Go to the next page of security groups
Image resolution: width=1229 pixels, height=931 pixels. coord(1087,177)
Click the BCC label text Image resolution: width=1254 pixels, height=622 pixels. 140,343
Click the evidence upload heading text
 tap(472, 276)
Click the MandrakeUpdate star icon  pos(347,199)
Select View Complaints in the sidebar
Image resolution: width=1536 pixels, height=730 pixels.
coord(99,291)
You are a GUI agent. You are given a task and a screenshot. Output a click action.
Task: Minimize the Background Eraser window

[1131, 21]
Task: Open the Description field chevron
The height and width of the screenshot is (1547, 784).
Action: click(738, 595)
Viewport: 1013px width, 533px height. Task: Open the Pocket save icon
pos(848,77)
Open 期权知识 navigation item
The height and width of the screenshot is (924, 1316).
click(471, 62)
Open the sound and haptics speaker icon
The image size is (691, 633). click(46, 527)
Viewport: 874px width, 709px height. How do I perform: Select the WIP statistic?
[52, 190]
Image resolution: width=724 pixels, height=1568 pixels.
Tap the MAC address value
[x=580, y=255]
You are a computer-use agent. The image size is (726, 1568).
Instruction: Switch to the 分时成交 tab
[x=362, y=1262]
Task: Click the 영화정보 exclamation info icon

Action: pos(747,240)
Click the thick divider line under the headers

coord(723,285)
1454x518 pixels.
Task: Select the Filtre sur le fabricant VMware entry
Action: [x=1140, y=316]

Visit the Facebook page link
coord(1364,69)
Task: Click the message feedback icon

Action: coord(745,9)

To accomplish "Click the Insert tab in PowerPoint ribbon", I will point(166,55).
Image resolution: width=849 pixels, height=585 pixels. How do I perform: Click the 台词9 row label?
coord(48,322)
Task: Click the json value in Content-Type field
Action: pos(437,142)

=-=-=

PROBLEM STATEMENT
Down to the last character, restate every record.

RESULT
Go to the next page of security groups
Image resolution: width=1229 pixels, height=931 pixels. coord(1087,177)
Click the BCC label text Image resolution: width=1254 pixels, height=622 pixels. 140,343
Click the evidence upload heading text
 tap(472, 276)
Click the MandrakeUpdate star icon  pos(347,199)
Select View Complaints in the sidebar
Image resolution: width=1536 pixels, height=730 pixels.
coord(99,291)
You are a GUI agent. You are given a task and a screenshot. Output a click action.
Task: Minimize the Background Eraser window

[1131, 21]
Task: Open the Description field chevron
The height and width of the screenshot is (1547, 784).
Action: click(738, 595)
Viewport: 1013px width, 533px height. Task: Open the Pocket save icon
pos(848,77)
Open 期权知识 navigation item
The height and width of the screenshot is (924, 1316).
click(471, 62)
Open the sound and haptics speaker icon
The image size is (691, 633). click(46, 527)
Viewport: 874px width, 709px height. How do I perform: Select the WIP statistic?
[52, 190]
Image resolution: width=724 pixels, height=1568 pixels.
Tap the MAC address value
[x=580, y=255]
You are a computer-use agent. The image size is (726, 1568).
Instruction: Switch to the 分时成交 tab
[x=362, y=1262]
Task: Click the 영화정보 exclamation info icon

Action: pos(747,240)
Click the thick divider line under the headers

coord(723,285)
1454x518 pixels.
Task: Select the Filtre sur le fabricant VMware entry
Action: [x=1140, y=316]

Visit the Facebook page link
coord(1364,69)
Task: Click the message feedback icon

Action: coord(745,9)

To accomplish "Click the Insert tab in PowerPoint ribbon", I will point(166,55).
Image resolution: width=849 pixels, height=585 pixels. How do I perform: Click the 台词9 row label?
coord(48,322)
Task: Click the json value in Content-Type field
Action: pos(437,142)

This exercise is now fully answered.